PROBLEM STATEMENT: Rewrite the part of the listing between the lines holding "Task: Open the euro finance icon in sidebar" and "click(x=611, y=483)", inclusive, replacing "To accomplish" with "To carry out" and leaving everything else unchanged. Output only those lines.

DATA FOR THIS TASK:

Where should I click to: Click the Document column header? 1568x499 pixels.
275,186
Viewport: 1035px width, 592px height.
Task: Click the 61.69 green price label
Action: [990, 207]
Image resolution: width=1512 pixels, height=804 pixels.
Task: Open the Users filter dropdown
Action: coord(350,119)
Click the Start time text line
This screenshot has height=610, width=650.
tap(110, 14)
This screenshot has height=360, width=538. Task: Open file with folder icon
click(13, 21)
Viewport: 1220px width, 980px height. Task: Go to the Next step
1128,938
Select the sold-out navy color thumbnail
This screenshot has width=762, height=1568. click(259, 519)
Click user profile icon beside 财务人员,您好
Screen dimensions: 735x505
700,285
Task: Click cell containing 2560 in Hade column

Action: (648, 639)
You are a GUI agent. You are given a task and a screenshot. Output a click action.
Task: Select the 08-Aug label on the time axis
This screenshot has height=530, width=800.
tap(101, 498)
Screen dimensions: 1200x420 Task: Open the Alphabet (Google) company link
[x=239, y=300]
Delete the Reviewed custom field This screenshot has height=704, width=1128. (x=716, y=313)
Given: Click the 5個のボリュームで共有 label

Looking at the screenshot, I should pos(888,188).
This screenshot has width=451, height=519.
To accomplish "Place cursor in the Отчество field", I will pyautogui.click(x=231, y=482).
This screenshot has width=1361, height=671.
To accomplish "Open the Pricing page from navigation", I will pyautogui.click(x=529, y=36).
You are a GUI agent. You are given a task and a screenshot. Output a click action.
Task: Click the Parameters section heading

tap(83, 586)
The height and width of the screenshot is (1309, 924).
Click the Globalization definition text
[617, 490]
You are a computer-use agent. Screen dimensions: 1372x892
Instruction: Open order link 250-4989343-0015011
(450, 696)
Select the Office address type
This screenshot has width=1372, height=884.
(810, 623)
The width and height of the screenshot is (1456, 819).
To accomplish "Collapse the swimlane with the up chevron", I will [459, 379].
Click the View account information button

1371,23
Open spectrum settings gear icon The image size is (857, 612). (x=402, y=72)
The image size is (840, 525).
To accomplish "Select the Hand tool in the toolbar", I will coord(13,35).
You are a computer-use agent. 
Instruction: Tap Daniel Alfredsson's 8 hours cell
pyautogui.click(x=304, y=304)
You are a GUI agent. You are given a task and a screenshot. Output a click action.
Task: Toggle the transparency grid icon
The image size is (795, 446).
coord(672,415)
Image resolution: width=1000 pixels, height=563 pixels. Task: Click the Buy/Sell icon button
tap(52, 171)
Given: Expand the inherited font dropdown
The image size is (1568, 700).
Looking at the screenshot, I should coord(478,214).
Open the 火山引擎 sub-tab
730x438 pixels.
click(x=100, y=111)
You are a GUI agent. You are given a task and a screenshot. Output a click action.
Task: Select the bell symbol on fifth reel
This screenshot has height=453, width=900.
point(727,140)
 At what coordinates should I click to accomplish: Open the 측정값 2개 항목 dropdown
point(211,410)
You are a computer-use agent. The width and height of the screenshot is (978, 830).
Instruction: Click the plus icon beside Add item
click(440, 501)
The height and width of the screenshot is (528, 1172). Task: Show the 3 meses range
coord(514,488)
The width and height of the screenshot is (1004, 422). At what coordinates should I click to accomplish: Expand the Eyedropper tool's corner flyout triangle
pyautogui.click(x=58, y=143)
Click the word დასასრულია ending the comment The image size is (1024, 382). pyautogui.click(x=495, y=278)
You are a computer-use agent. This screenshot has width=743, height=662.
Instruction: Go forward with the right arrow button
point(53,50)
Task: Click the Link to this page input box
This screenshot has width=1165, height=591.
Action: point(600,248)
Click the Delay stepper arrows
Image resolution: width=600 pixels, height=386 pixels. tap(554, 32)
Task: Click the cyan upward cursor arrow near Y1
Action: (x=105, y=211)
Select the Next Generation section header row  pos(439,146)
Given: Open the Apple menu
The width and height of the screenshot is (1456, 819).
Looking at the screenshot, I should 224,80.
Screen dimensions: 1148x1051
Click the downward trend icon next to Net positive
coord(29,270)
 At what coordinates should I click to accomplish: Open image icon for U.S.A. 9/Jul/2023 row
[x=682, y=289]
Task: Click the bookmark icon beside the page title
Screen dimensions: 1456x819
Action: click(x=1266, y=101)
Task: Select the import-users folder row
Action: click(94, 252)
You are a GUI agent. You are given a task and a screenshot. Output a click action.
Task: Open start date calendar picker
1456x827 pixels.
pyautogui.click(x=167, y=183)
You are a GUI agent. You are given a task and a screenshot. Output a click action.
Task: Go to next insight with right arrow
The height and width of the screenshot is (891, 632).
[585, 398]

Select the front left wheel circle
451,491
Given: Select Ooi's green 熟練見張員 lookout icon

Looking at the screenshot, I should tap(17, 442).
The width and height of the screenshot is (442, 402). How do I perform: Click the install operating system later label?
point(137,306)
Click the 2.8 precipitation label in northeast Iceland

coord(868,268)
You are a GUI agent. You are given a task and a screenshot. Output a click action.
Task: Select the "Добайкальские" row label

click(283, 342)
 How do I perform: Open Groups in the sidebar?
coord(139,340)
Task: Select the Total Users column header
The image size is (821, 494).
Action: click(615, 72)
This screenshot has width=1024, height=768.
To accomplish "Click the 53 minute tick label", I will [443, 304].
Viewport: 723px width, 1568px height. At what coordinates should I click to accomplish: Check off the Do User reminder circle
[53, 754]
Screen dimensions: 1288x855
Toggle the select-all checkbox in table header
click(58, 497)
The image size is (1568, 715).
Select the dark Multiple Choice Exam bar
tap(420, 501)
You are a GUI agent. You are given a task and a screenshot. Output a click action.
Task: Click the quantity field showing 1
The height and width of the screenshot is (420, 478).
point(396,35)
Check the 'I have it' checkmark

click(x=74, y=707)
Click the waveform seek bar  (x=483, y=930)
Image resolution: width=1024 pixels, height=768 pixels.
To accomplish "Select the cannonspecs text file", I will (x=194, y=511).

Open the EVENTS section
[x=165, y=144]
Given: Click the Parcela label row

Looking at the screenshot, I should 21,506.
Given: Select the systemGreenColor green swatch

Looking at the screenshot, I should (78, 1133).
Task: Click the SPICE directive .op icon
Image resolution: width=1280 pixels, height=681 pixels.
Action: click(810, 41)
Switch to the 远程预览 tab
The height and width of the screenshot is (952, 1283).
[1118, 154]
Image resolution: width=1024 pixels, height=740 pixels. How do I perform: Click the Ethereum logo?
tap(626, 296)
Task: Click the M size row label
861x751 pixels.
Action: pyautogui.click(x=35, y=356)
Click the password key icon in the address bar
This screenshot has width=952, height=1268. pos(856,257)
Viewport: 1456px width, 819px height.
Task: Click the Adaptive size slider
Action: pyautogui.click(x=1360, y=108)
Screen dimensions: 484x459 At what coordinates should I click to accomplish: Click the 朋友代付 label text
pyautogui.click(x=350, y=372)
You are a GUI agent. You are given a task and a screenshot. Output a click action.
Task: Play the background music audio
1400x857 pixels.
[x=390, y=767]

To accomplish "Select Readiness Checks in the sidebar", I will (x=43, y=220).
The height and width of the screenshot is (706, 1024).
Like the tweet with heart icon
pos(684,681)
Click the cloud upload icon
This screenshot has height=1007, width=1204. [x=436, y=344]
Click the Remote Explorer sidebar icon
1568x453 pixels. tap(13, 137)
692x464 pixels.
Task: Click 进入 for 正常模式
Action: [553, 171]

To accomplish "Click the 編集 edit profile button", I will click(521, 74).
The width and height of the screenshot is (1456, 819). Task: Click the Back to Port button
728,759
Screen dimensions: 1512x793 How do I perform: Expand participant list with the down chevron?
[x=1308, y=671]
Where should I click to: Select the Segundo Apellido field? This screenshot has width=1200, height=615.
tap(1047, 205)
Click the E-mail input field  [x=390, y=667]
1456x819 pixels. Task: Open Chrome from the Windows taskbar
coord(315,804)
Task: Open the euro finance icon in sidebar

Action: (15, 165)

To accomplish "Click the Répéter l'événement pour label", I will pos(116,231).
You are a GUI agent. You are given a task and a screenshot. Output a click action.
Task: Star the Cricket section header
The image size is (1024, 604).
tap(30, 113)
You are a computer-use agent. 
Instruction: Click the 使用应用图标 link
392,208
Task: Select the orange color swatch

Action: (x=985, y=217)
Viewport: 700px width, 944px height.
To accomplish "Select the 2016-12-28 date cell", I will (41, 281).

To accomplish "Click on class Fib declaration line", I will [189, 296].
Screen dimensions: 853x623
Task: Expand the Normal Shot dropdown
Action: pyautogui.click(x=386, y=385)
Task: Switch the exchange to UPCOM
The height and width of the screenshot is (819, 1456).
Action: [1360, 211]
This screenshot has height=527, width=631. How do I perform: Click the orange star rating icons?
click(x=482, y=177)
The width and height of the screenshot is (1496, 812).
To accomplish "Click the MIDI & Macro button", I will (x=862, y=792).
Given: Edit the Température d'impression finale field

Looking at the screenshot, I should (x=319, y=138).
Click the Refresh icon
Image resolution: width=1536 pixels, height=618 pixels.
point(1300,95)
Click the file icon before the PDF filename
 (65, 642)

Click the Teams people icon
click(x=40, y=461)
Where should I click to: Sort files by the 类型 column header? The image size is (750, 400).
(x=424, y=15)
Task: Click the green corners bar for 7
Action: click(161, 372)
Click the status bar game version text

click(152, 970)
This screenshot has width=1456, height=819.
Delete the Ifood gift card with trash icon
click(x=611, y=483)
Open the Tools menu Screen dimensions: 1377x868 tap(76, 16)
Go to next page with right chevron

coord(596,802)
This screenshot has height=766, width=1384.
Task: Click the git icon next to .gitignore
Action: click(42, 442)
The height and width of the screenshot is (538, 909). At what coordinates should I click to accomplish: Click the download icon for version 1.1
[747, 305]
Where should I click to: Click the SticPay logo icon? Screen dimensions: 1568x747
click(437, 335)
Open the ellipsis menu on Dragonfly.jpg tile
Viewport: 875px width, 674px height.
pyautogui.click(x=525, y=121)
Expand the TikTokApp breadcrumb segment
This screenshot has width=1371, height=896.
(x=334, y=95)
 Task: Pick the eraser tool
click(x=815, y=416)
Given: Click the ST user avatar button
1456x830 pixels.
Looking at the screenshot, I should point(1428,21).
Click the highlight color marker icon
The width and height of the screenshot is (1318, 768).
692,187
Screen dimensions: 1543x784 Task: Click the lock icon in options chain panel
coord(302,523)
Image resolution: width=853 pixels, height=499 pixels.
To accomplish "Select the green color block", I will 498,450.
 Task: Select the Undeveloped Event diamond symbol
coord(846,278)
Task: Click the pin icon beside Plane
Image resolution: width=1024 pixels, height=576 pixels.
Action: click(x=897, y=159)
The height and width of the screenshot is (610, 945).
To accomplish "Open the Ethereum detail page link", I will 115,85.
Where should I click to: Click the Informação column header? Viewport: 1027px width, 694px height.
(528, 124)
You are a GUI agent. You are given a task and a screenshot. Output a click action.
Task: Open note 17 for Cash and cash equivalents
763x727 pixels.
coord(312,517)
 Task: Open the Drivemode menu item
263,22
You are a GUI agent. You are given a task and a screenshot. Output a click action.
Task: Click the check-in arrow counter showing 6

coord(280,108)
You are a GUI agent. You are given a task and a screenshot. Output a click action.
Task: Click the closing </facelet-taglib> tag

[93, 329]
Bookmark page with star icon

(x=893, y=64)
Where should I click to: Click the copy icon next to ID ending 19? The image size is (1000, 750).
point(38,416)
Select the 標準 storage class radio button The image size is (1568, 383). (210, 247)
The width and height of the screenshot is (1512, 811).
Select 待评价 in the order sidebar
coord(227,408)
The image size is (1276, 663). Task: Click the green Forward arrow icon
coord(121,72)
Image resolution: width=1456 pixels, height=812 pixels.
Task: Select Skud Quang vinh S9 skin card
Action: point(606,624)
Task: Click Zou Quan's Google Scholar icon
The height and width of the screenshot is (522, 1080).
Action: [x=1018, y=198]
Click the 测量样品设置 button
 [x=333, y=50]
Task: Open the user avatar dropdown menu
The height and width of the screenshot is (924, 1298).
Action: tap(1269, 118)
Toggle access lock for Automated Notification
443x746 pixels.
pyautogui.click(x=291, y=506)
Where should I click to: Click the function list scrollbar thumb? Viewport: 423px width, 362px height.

EXERCISE ANSWER:
Task: Open the euro finance icon in sidebar

Action: (15, 165)

To carry out "Click the Répéter l'événement pour label", I will pos(116,231).
You are a GUI agent. You are given a task and a screenshot. Output a click action.
Task: Star the Cricket section header
The image size is (1024, 604).
tap(30, 113)
You are a computer-use agent. 
Instruction: Click the 使用应用图标 link
392,208
Task: Select the orange color swatch

Action: (x=985, y=217)
Viewport: 700px width, 944px height.
To carry out "Select the 2016-12-28 date cell", I will (41, 281).

To carry out "Click on class Fib declaration line", I will [189, 296].
Screen dimensions: 853x623
Task: Expand the Normal Shot dropdown
Action: pyautogui.click(x=386, y=385)
Task: Switch the exchange to UPCOM
The height and width of the screenshot is (819, 1456).
Action: [1360, 211]
This screenshot has height=527, width=631. How do I perform: Click the orange star rating icons?
click(x=482, y=177)
The width and height of the screenshot is (1496, 812).
To carry out "Click the MIDI & Macro button", I will (x=862, y=792).
Given: Edit the Température d'impression finale field

Looking at the screenshot, I should (x=319, y=138).
Click the Refresh icon
Image resolution: width=1536 pixels, height=618 pixels.
point(1300,95)
Click the file icon before the PDF filename
 (65, 642)

Click the Teams people icon
click(x=40, y=461)
Where should I click to: Sort files by the 类型 column header? The image size is (750, 400).
(x=424, y=15)
Task: Click the green corners bar for 7
Action: click(161, 372)
Click the status bar game version text

click(152, 970)
This screenshot has width=1456, height=819.
Delete the Ifood gift card with trash icon
click(x=611, y=483)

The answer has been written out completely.